Portuguese government seeks new budget measures
The Portuguese government met Wednesday to examine proposals to raise taxes in place of enacting painful wage cuts which have sparked outrage in the debt-laden country.
Prime Minister Pedro Passos Coelho’s plan to slash take home pay through a rise in employees’ social charges from 11 to 18 percent while cutting employers’ contributions to 18 percent from 23.75 percent, had been met with fierce opposition across the country.
As a result Passos Coelho had been forced to drop the plan which is part of an austerity package in exchange for crucial international bailout funds.

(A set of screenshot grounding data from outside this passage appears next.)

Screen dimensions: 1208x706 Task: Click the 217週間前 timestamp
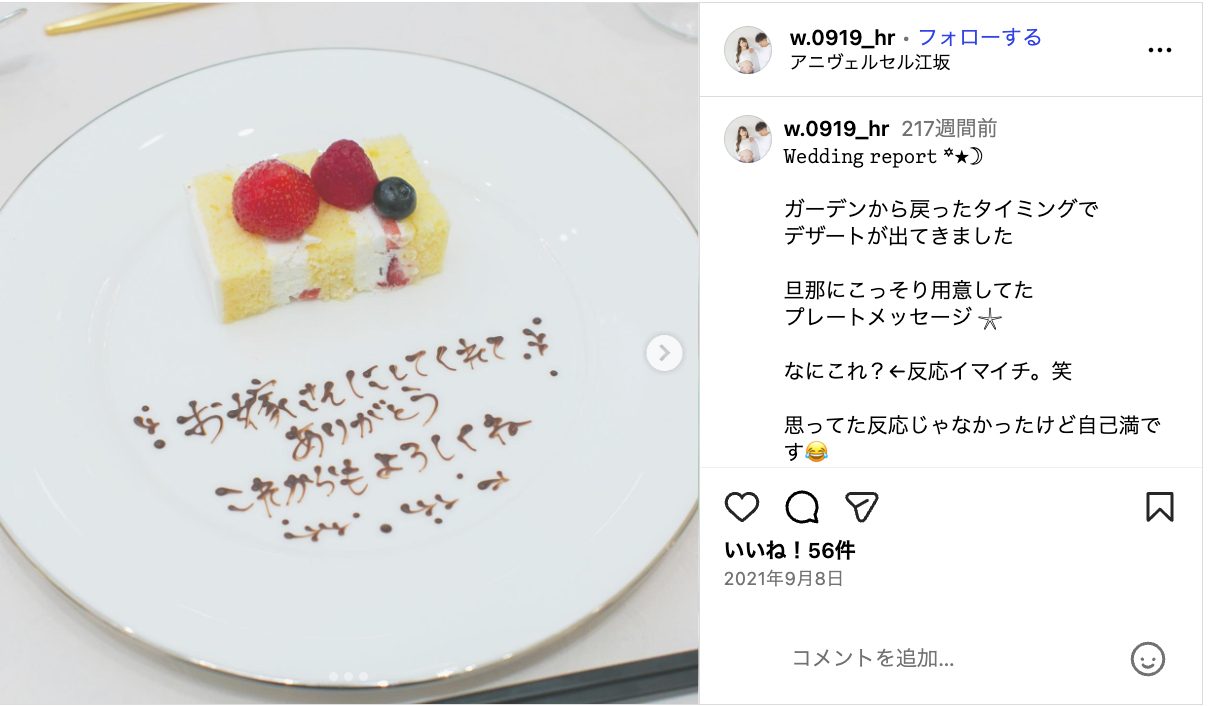coord(949,129)
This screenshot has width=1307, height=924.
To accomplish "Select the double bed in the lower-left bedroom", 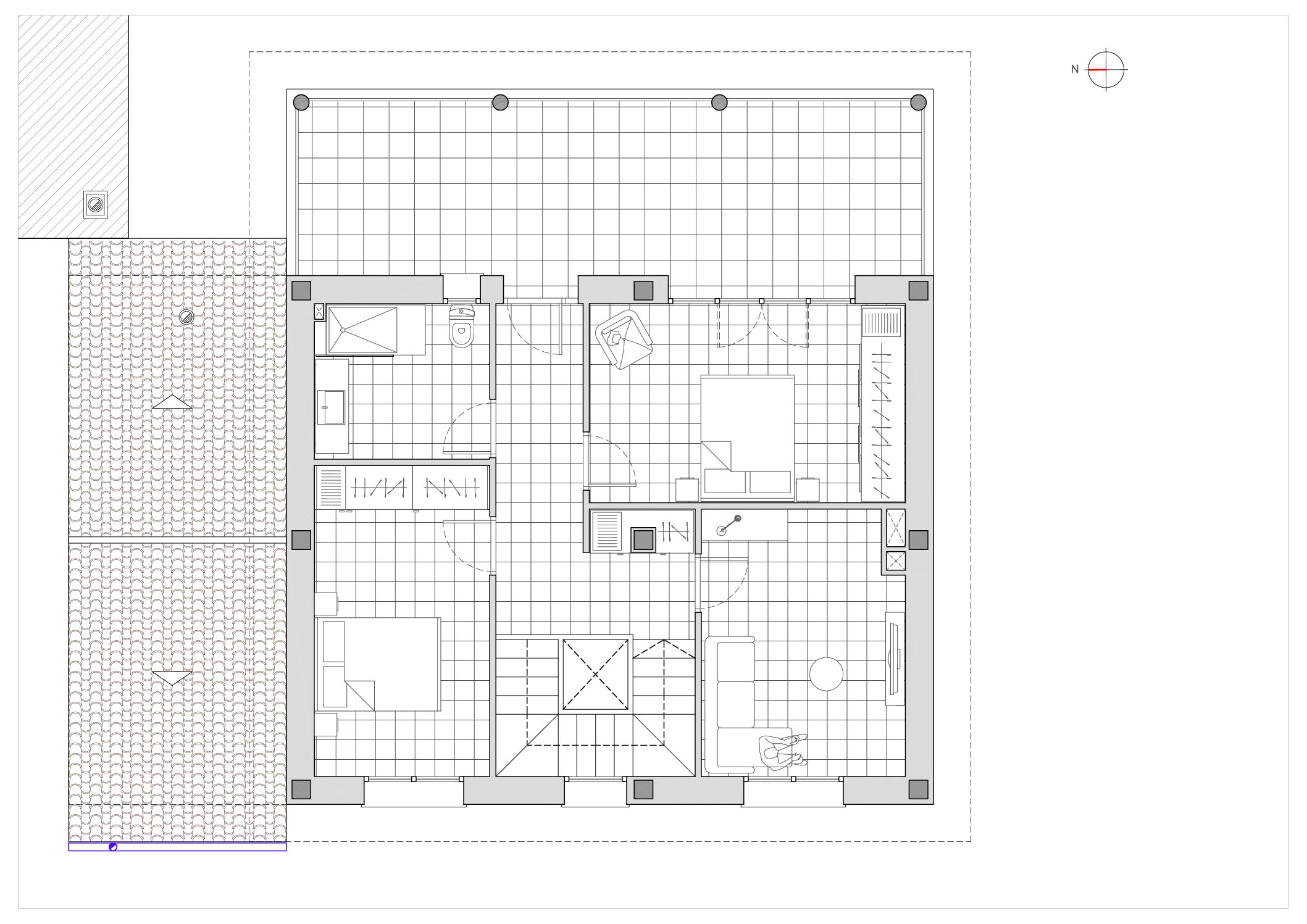I will coord(378,664).
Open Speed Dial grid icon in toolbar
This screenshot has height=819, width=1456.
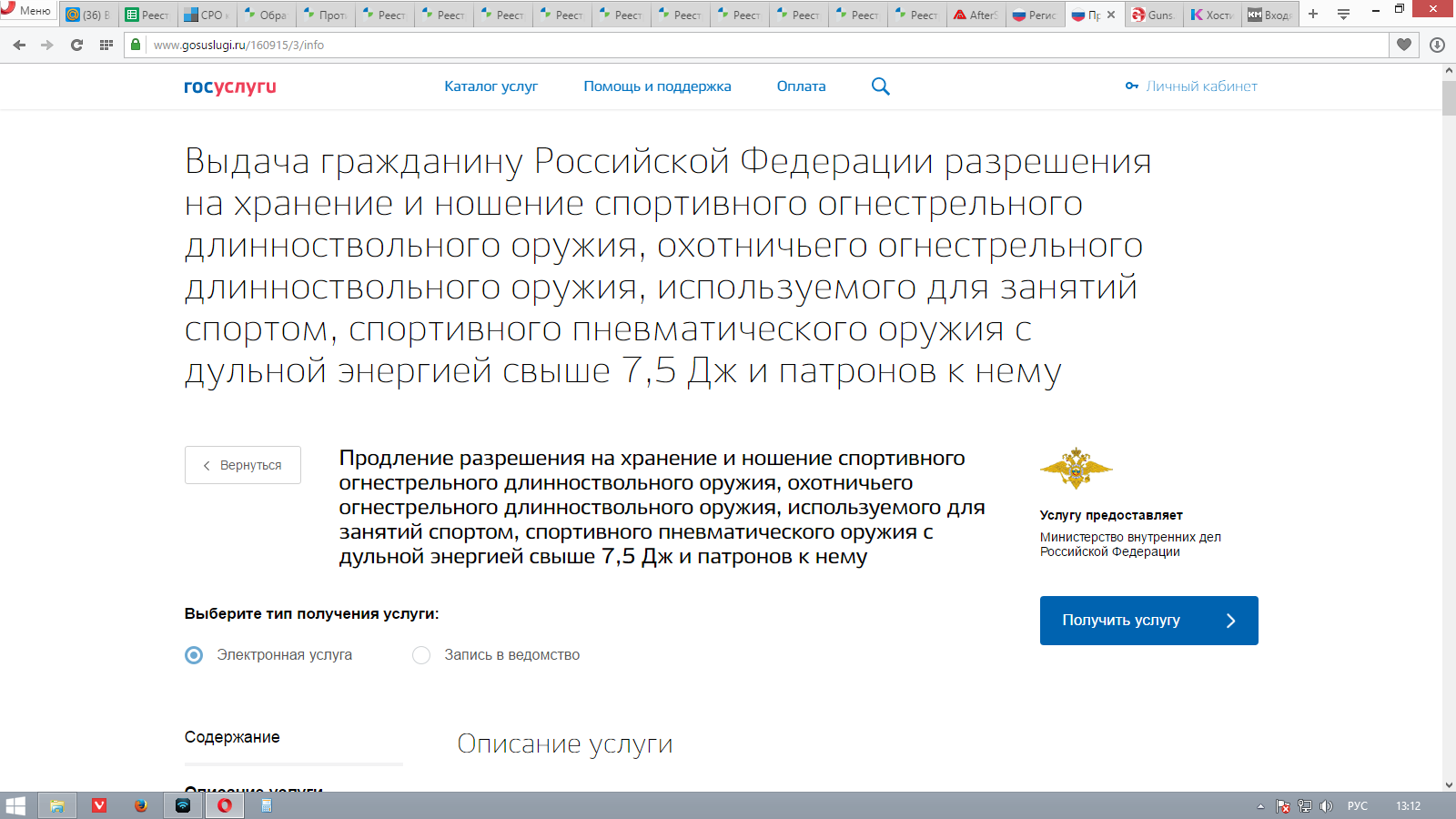coord(106,45)
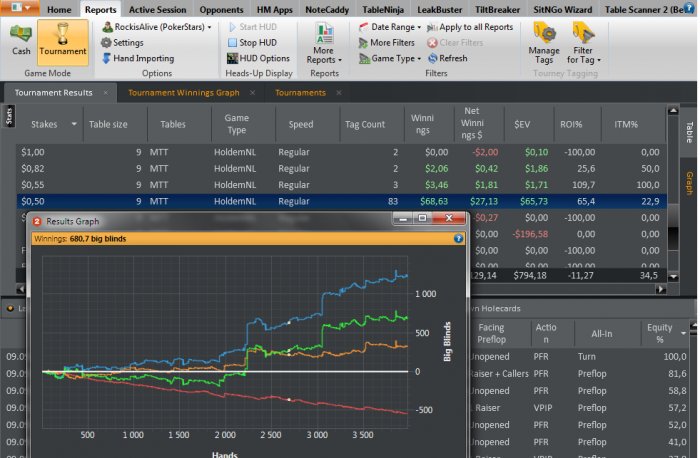
Task: Select Tournament game mode
Action: tap(62, 38)
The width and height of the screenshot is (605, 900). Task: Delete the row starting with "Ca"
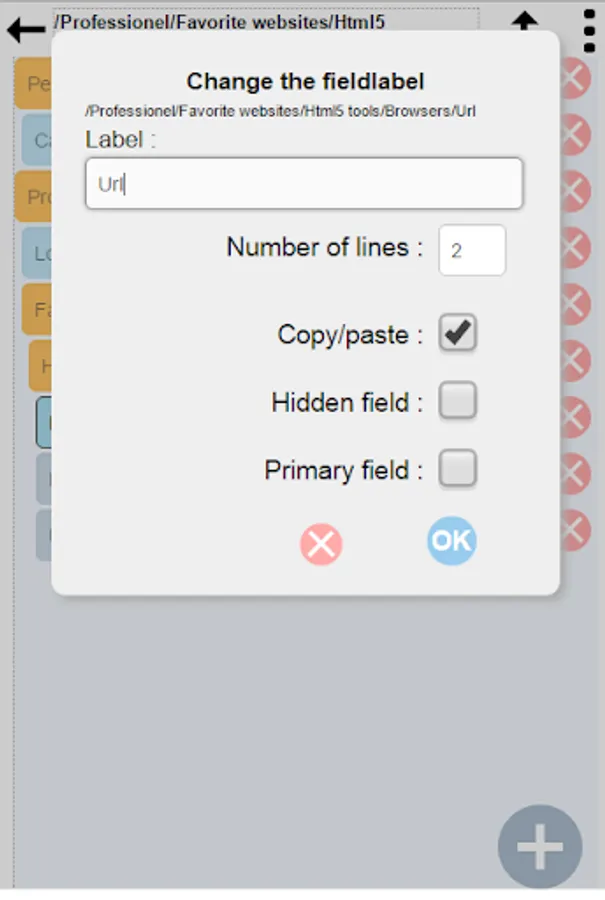[x=576, y=134]
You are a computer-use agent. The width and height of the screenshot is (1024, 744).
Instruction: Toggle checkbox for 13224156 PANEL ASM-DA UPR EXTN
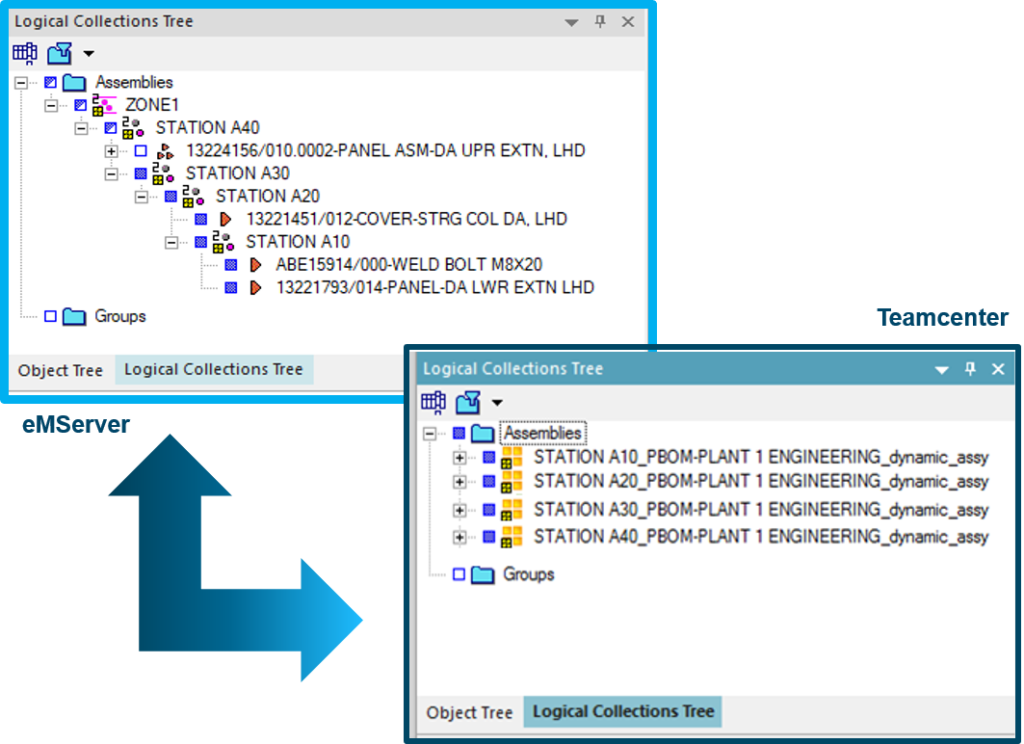point(140,151)
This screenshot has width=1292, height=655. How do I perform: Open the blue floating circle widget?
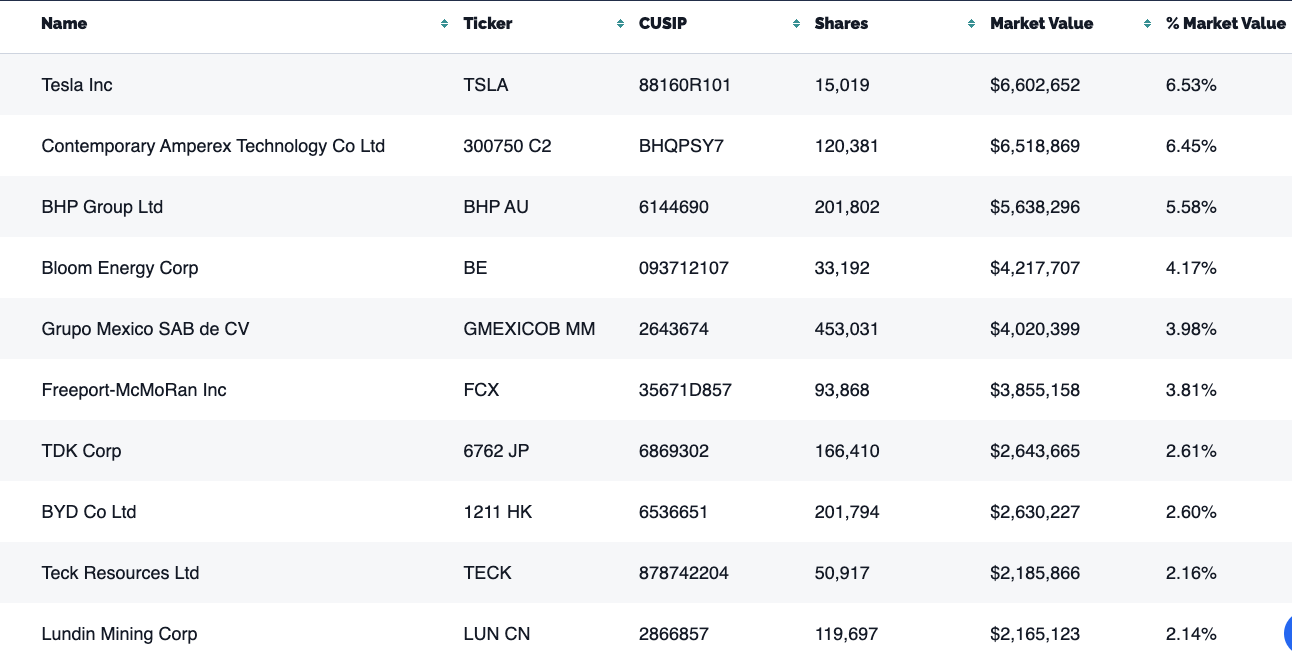tap(1287, 632)
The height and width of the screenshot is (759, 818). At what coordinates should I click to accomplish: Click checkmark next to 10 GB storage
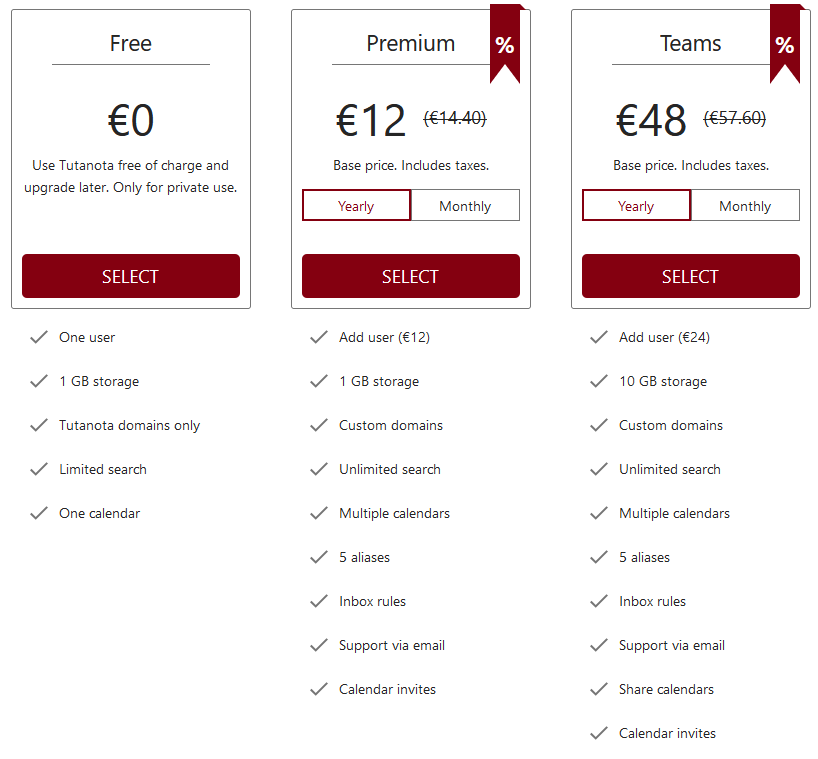pyautogui.click(x=599, y=381)
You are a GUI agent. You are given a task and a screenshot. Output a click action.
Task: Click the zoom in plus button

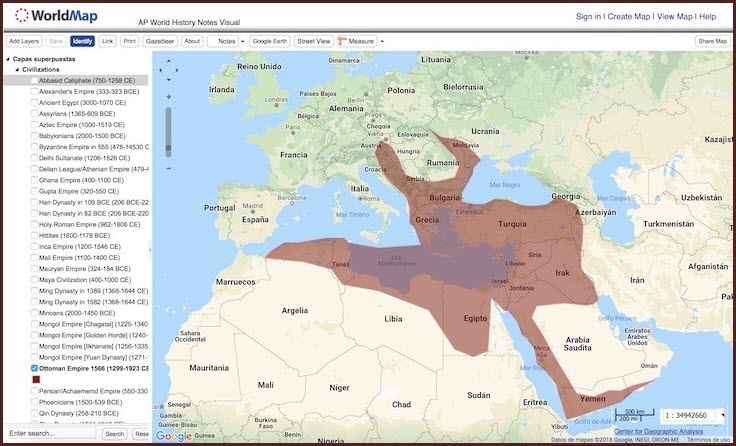[x=168, y=96]
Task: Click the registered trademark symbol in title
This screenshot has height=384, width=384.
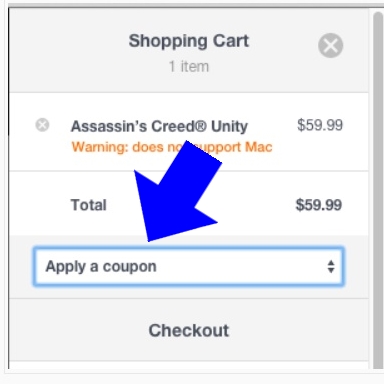Action: pyautogui.click(x=201, y=126)
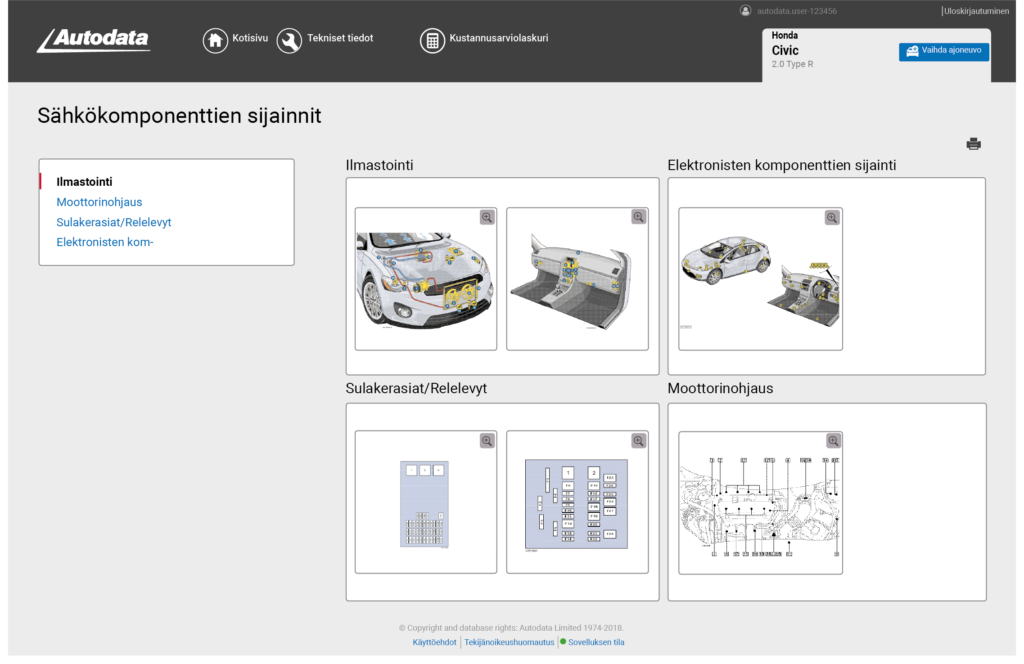The height and width of the screenshot is (664, 1024).
Task: Open Tekniset tiedot wrench icon
Action: [x=289, y=40]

Instead the government was now looking at a rise in revenue tax as well as introducing new taxes on capital and assets.
The proposed tax hikes are expected to bridge a two billion euro gap in planned savings after the constitutional court ruled against a move to cut civil servants’ 13th and 14th month pay.
The new measures would still have to be approved by Portugal’s troika of international lenders — the European Central Bank, the International Monetary Fund and the European Commission, Passos Coelho said on Monday.
The cabinet met in a seven hour session after which it released a statement saying that “the government has begun detailing its budget proposal for 2013… which would be presented to parliament” before October 15.
Meeting deficit targets is key for Portugal to receive more funds under a bailout worth 78 billion euros ($101.5 billion) negotiated last year with the troika
But the spending cuts and economic reforms have caused a recession, with the economy shrinking by 1.2 percent in the second quarter, much faster than the 0.1 percent rate in the first quarter.
The contraction is expected to reach 3.0 percent for the whole year.
Hundreds of thousands of Portuguese marched in Lisbon in mid-September and the country’s main union CGTP has called for further mobilisation on September 29 in Lisbon.